There are projects where the commit messages are reviewed. And they may have guidelines written in prose for that somewhere. If the AI can be tuned on that then great, might save some human review time.
Git trailers are neat, but ultimately suffer from a UI issue: most people are using interfaces to git that don't use the plumbing, and they put all the important info in the first line (and sometimes have a frustrating cutoff of 50 characters) and git trailers are considered a remnant that gets no special handling (if you're lucky, the Co-Authored-By trailer has special handling, but that's about it).
If you're trying to quickly conceptualize why the history of a file is the way it is, then being somewhat consistent with scope labeling helps a lot.
In practice, the style will just be different depending on the project. A hobby project doesn't need a hypervigilant git history, given you're usually just using git as a special save button. A rebasing fork will probably want to structure it's commits more on a per-patch basis (since they should be kept on top of all other commits), so most conventional advice doesn't make sense (since the git commit in this situation also acts as the code comment for the patches; you're usually trying to keep patches as small as possible for ease of maintenance). It's when you get professional that you'll want a commit style.
It’s not git’s fault if you choose not to use git(1). Trailers work great with it. You can use other tools that claim some level of compliance with git, but you do so with the understanding that YMMV.
Ultimately git is a tool for version control and software collaboration, so what you end up doing should encompass the tools that people use. It's easier to find a compromise than to hardline on a position that requires a lot more upfront work (it's much harder to switch people off of software that they are familiar with than you might expect.)
The answer to "my tool doesn't render trailers" is not "let's waste the short message" it's "then don't use that crap tool"

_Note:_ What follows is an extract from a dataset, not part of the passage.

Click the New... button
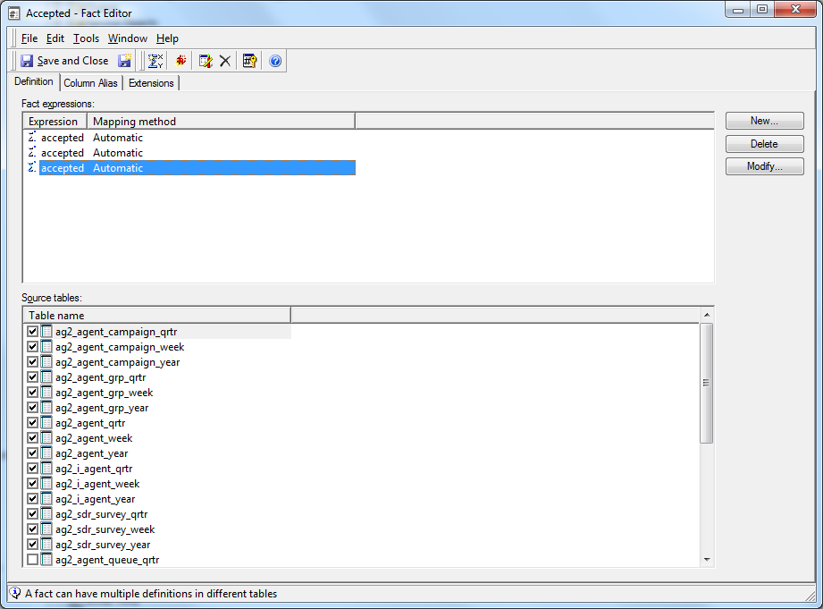This screenshot has height=609, width=823. (764, 121)
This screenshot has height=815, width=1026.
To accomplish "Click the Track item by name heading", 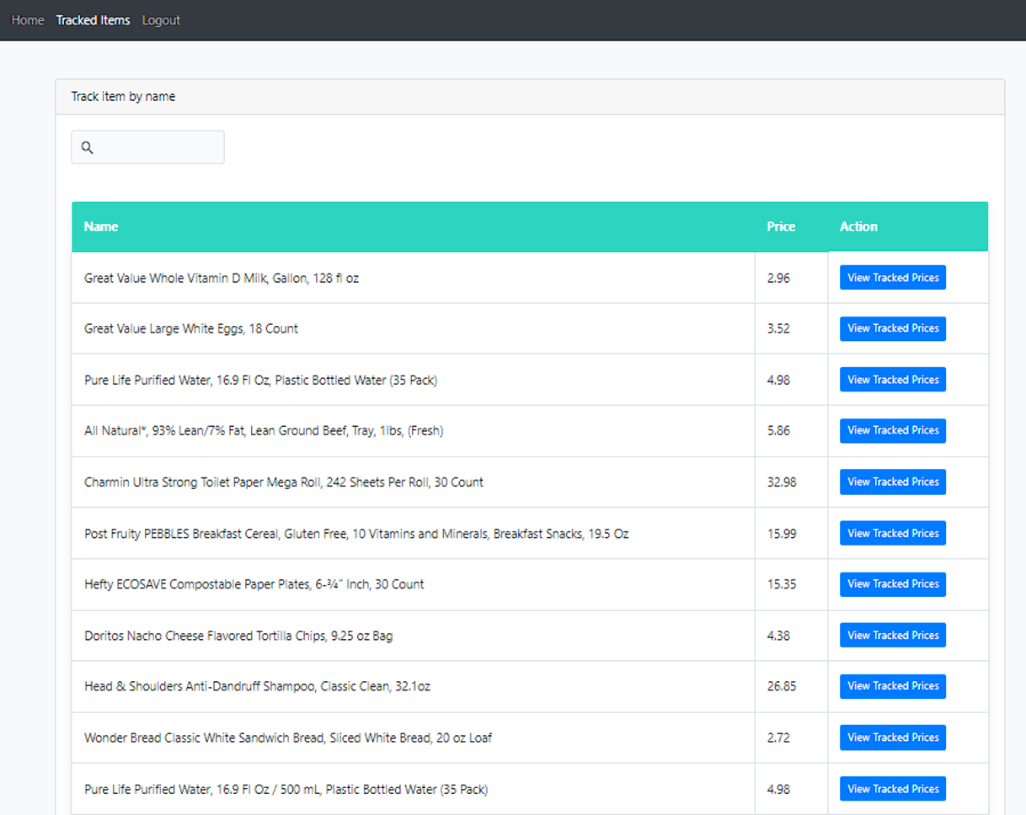I will coord(123,97).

- The kernel patch descriptions: https://kernelnewbies.org/PatchPhilosophy. Used by the repository that Git was created for (the Linux kernel) and Git itself;
- Gitmoji: https://gitmoji.dev/, similar to conventional commits but using emoji
Personally we may like them or not. But again, even though I don't like it, I would a history with "<bug emoji>: do foo in bar" instead of a history with a lot of commits only named "fix", "now it works" and things like that.

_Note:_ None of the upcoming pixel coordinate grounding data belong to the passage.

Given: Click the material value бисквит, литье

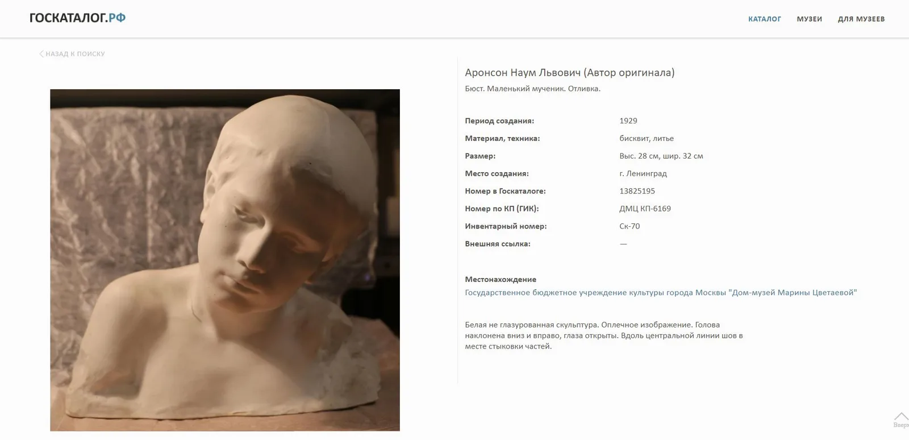Looking at the screenshot, I should (647, 138).
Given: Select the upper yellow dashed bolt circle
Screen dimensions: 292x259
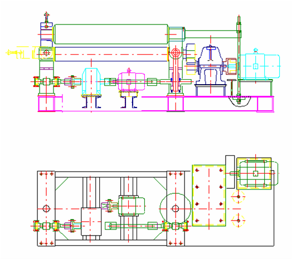Looking at the screenshot, I should pos(239,197).
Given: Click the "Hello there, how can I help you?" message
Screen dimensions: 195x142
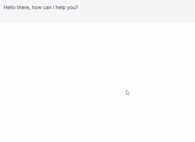Looking at the screenshot, I should 41,7.
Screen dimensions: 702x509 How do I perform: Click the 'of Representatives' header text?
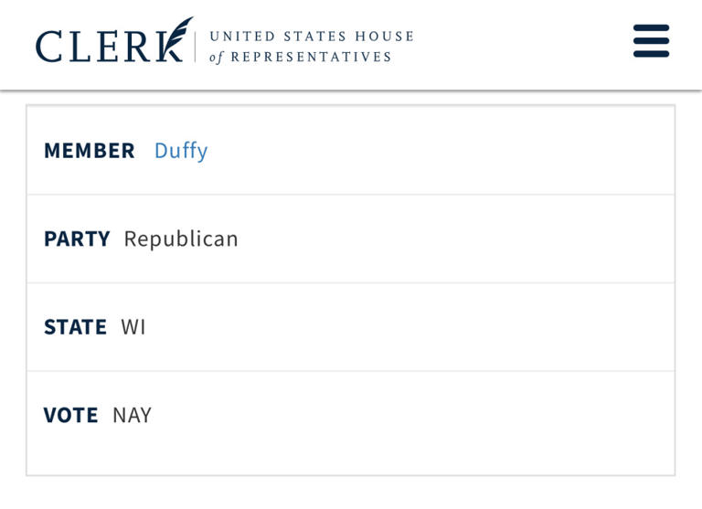[300, 58]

> Personally we may like them or not. But again, even though I don't like it, I would a history with "<bug emoji>: do foo in bar" instead of a history with a lot of commits only named "fix", "now it works" and things like that.
It is good to have standards which will disqualify low-quality commit messages.

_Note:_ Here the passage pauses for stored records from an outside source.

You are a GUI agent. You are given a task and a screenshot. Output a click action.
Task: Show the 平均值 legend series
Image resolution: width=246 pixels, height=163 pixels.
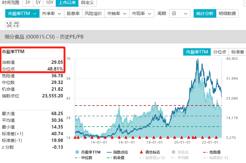pyautogui.click(x=173, y=158)

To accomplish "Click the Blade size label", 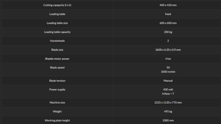I will 57,50.
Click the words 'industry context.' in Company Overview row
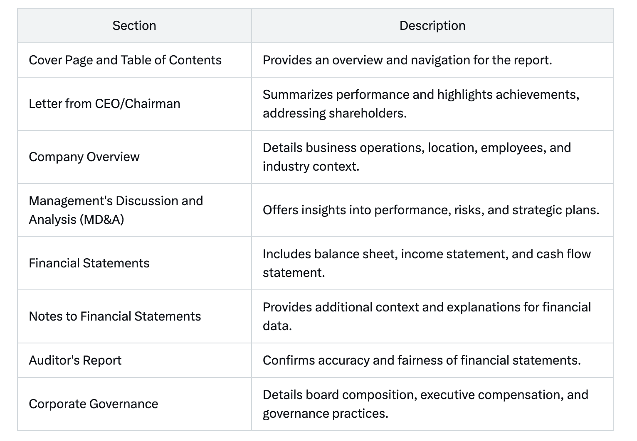Viewport: 637px width, 441px height. (x=311, y=167)
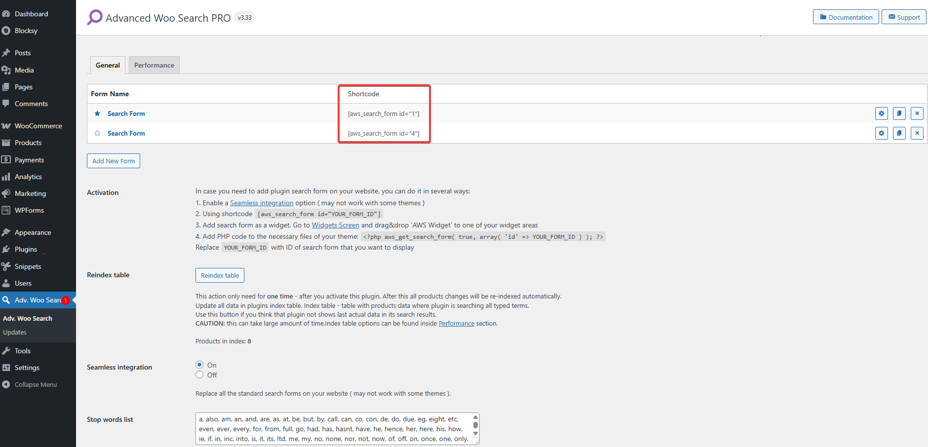Set Seamless integration to Off

pyautogui.click(x=199, y=375)
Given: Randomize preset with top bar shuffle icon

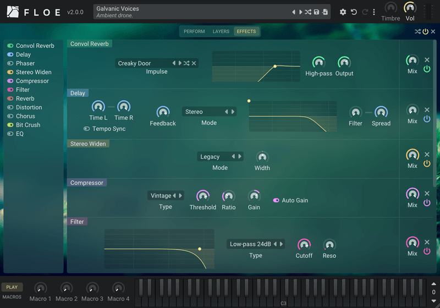Looking at the screenshot, I should 308,12.
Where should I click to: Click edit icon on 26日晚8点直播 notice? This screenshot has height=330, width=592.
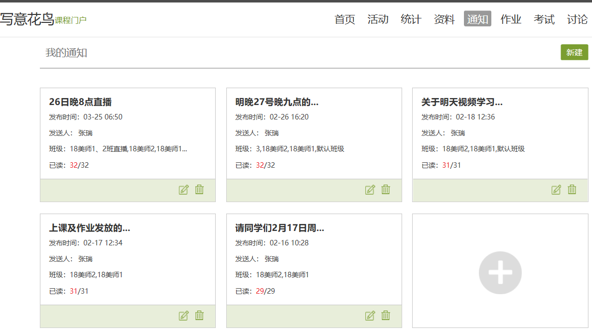click(183, 190)
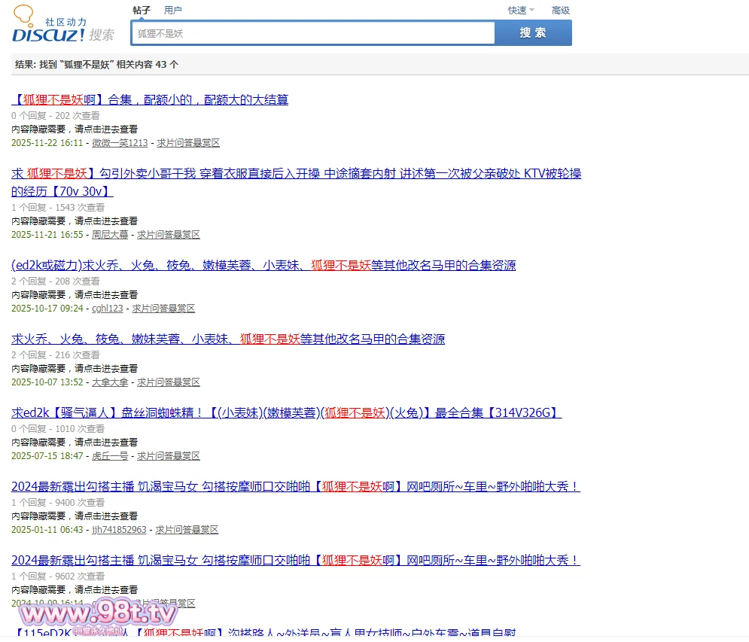Open the author link of the 2025-11-21 post
Screen dimensions: 749x642
coord(110,235)
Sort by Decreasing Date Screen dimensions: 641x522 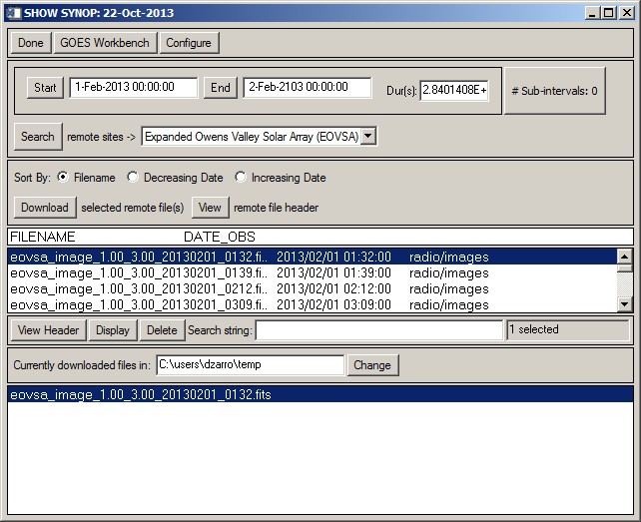tap(133, 178)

So, it is not for you anyway, as the problem it solves is already solved for you.
Sure you could improve it by emphasizing the 'why' of the commit, but what I see is a great start.
Though for that I use the AI git message button in Cursor these days. But you don't need to be a noob vibe coder to find it useful.
The haters all have github repos where they've resorted to low quality commit messages at least from time to time.
It might be useful to decorate a repo that lacks commit messages with synthetic guesswork.